Data section start

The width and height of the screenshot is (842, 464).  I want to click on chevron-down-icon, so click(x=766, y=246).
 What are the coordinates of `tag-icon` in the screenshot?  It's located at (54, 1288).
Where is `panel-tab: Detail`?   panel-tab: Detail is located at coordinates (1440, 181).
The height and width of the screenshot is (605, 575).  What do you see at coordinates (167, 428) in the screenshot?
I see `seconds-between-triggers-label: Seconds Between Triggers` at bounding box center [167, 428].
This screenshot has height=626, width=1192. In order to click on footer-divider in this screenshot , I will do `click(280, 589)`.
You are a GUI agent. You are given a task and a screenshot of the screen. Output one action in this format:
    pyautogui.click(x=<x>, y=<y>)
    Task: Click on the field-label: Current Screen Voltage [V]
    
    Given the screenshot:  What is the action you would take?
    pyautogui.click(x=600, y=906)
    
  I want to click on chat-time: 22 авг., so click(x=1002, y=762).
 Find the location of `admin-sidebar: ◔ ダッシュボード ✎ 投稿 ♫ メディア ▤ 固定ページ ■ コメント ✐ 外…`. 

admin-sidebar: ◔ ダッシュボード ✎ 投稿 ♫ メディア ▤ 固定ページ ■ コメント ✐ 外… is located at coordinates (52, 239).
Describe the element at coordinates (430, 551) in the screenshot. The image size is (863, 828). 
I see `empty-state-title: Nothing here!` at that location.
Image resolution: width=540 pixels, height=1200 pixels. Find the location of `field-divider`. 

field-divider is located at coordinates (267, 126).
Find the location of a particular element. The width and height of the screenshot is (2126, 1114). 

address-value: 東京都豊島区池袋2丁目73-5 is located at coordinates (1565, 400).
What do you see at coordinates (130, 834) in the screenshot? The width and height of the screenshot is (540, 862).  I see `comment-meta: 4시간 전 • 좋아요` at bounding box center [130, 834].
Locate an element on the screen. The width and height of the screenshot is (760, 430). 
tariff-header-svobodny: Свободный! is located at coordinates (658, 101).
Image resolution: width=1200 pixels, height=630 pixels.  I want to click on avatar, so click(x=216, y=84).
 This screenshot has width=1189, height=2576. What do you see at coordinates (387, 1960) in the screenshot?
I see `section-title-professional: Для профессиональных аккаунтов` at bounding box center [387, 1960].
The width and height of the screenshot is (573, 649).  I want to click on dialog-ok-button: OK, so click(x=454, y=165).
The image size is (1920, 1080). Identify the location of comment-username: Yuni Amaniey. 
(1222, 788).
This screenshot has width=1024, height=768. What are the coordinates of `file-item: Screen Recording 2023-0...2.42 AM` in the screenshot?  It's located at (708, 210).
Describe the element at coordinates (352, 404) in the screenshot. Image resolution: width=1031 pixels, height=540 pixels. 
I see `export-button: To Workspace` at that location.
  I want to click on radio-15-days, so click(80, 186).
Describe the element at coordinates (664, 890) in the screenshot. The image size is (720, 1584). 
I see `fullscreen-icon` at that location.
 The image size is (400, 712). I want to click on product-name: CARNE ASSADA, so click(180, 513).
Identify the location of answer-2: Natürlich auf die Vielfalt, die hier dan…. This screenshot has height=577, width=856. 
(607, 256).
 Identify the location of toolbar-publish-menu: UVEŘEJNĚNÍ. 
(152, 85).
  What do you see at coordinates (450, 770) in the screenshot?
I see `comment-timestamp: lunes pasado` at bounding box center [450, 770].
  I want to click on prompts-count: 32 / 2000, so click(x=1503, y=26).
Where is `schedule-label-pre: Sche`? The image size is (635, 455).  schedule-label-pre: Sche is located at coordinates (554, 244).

Data section end

▶ Task requirements
Reproduce, word for word, the material from its very beginning through the line containing "field-divider is located", including that line.

▶ Response to this task
The width and height of the screenshot is (842, 464).  I want to click on chevron-down-icon, so click(x=766, y=246).
 What are the coordinates of `tag-icon` in the screenshot?  It's located at (54, 1288).
Where is `panel-tab: Detail`?   panel-tab: Detail is located at coordinates (1440, 181).
The height and width of the screenshot is (605, 575).  What do you see at coordinates (167, 428) in the screenshot?
I see `seconds-between-triggers-label: Seconds Between Triggers` at bounding box center [167, 428].
This screenshot has height=626, width=1192. In order to click on footer-divider in this screenshot , I will do `click(280, 589)`.
You are a GUI agent. You are given a task and a screenshot of the screen. Output one action in this format:
    pyautogui.click(x=<x>, y=<y>)
    Task: Click on the field-label: Current Screen Voltage [V]
    
    Given the screenshot:  What is the action you would take?
    pyautogui.click(x=600, y=906)
    
  I want to click on chat-time: 22 авг., so click(x=1002, y=762).
 Find the location of `admin-sidebar: ◔ ダッシュボード ✎ 投稿 ♫ メディア ▤ 固定ページ ■ コメント ✐ 外…`. 

admin-sidebar: ◔ ダッシュボード ✎ 投稿 ♫ メディア ▤ 固定ページ ■ コメント ✐ 外… is located at coordinates (52, 239).
Describe the element at coordinates (430, 551) in the screenshot. The image size is (863, 828). 
I see `empty-state-title: Nothing here!` at that location.
Image resolution: width=540 pixels, height=1200 pixels. Find the location of `field-divider`. 

field-divider is located at coordinates (267, 126).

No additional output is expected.